Молитва за отца Прохора (Милованович) - страница 159

Мы засыпали могилу землей, разровняли, вновь вкопали крест, на который я повесил венок из полевых цветов, собранных на кладбище: примулы, зверобоя, любистка и дикого шиповника. В конце я зажег свечу и еще раз поцеловал крест.

Когда мы уже собирались уходить, ко мне подошел немец, чье имя я хорошо запомнил, его звали Якоб, и спросил, не хотели бы мы зайти к нему домой, он должен нам что-то показать.

Значит, я был прав! – подумал я. Я все время ожидал нечто подобное, чувствовал, что ему есть что сказать. Он не объяснил нам, что хочет показать, а я и не спрашивал, можно подождать еще немного.

Меня охватило радостное предчувствие того, что мы можем увидеть, и вместе с тем опасение. Быть может, мы получим новое волнующее известие, нам откроется новая глава нашего паломничества к могилам наших отцов, думал я, но ничего не говорил.

Опять кое-как пришлось объясняться с водителем, чтобы он отвез нас в городок и подождал там. Но, доктор, хотя я и знаю, что вам не терпится узнать, что сказал или показал мне Якоб, должен вам признаться, силы мои на исходе, так что придется прервать эту историю и отложить ее до завтра, а может быть, и на больший срок. Рассказ о давних событиях очень меня изматывает.

Хорошо, это входит в ваши обязанности. Сделайте так, чтобы мой изношенный организм выдержал еще день-другой, чтобы повествование о моей жизни не осталось недосказанным.

* * *

С печалью в сердцах мы простились с кладбищем, перекрестились и отправились в путь.

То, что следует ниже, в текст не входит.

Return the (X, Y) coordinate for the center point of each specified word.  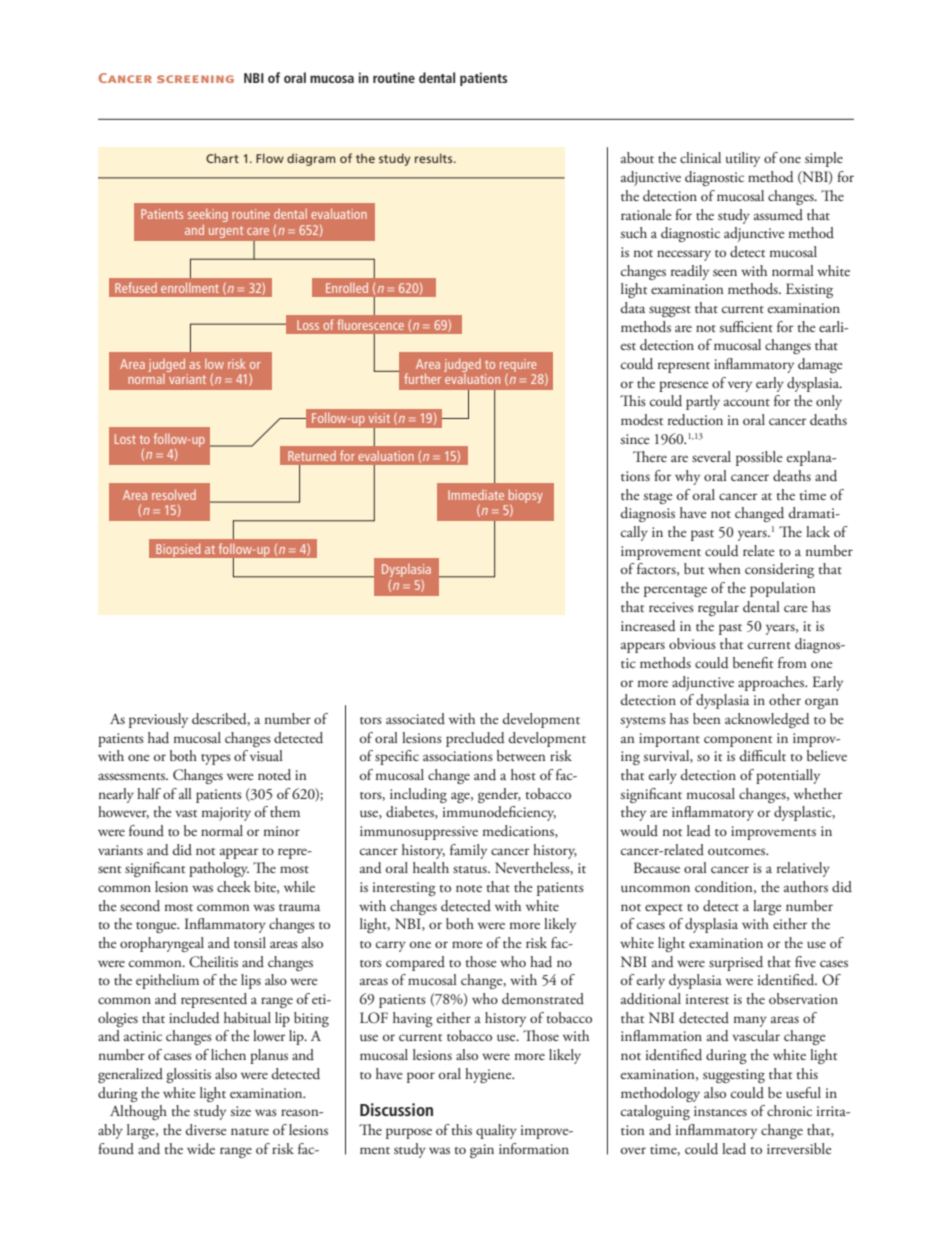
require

Якоб по дороге начал свой рассказ, рассказ о далеком детстве. Ему было лет десять, когда в 1915 году в только что заработавший лагерь начали стекаться первые группы военнопленных. Это были не только сербы, но и русские, украинцы, даже румыны и греки, встречались среди них и итальянцы.

В этом же году его отец погиб на фронте в Галиции. А дед его владел большими плантациями хмеля и разнообразных овощей, кроме того у него была лесопилка. Он нуждался в большом количестве рабочих рук, которые непросто было найти ввиду военного времени. Однако он нашел выход: договорился с лагерным начальством, чтобы ему присылали на работу военнопленных.

Условия существования в лагере были невыносимыми, так что для них работа на деда явилась спасением, конечно, для тех, кого для этих работ тщательно отбирали. Якоб рассказал, что, насколько он помнит, дед охотнее всего брал сербов, так как они трудились лучше других, были честными, умелыми и привычными к крестьянской работе. Маленький в то время Якоб лично знал некоторых из них.

Все это он рассказал нам во время недолгой езды до городка, мое знание немецкого языка давало возможность более-менее понимать друг друга. Когда мы приехали, он пригласил нас в большой двухэтажный дом и познакомил с женой и дочерью, девушкой семнадцати или восемнадцати лет. Наконец он приступил к тому, ради чего он позвал нас к себе. Он принес одну большую старую фотографию и предложил рассмотреть ее как можно внимательней. На ней были сняты очень худые мужчины в рабочей одежде, всего человек тридцать. В центре на стуле сидел крупный человек лет пятидесяти, выглядевший респектабельно.